What we should do is separate these roles. A conference can play all three roles, but it can also select two of them, or even just one. A well-established, prestigious conference will want to retain its sanctioning role: accepted papers get the stamp of approval. It will also remain an event, where people meet. And it may distribute proceedings. But the three roles can also be untied:

  • Publication is the least critical, and can easily be removed from the other two, since everything will be available on the Web. In fact the very notion of proceedings is quickly becoming fuzzy: more and more conferences save money by not distributing printed proceedings to attendees, sometimes not printing any proceedings at all; and some even spare themselves the production of a proceedings-on-a-stick, putting the material on the Web instead. A conference may still decide to have its own proceedings, or it might outsource that part to a journal. Each conference will make these decisions based on its own culture, tradition, ambition and constraints. For authors, the decision does not particularly matter: what counts are the sanction, which is provided by the refereeing process, and the availability of their material to the world, which will be provided in any scenario (at least in computer science where we have, thankfully, the permission to put our papers on our own web sites, an acquired right that our colleagues from other disciplines do not all enjoy).
  • Separating sanction from communication is a natural step. Acceptance and participation are two different things.

Conference organizers should not be concerned about lost revenue: most authors will still want to participate in the conference, and will get the funding since institutions are used to pay for travel to present accepted papers; some new participants might come, attracted by more interaction-oriented conference styles; and organizers can replace the requirement to register by a choice between registering and paying a publication fee.

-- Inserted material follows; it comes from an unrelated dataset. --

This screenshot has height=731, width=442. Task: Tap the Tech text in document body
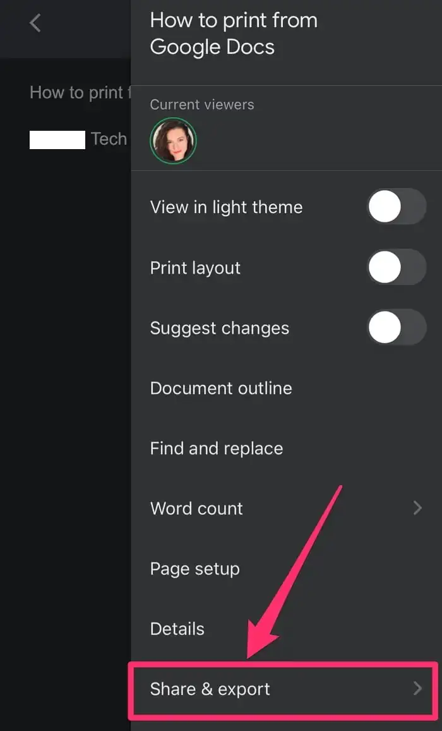point(109,138)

Separating the three roles does not mean that any established conference renounces its sanctioning status, acquired through the hard work of building the conference’s reputation, often over decades. But everyone gets more flexibility. Several combinations are possible, such as:

  • Sanction without communication or publication: papers are submitted for certification through peer-review, they are available on the Web anyway, and there is no need for a conference.
  • Publication without sanction or communication: an author puts a paper on his web page or on a self-publication site such as ArXiv.
  • Sanction and communication without publication: a traditional selective conference, which does not bother to produce proceedings.
  • Communication without sanction: a working conference whose sole aim is to advance the field through presentations and discussions, and accepts any reasonable submission. It may be by invitation (a kind of advance sanction). It may have proceedings (publication) or not.

Once we understand that the three roles are not inextricably tied, the stage is clear for removal for some impediments to a more effective publication culture. Some, not all. The more general problem is the rapidly changing nature of scientific publication, what may be called the concentric waves of publication. That will be the topic of the next article.

References

[1] Lance Fortnow: Time for Computer Science to Grow Up, in Communications of the ACM, Vol. 52, no. 8, pages 33-35, 2009, available here.

[2] Dagstuhl: Perspectives Workshop: Publication Culture in Computing Research, see here.

[3] Bertrand Meyer: The Modes and Uses of Scientific Publication, article on this blog, 22 November 2011, see here.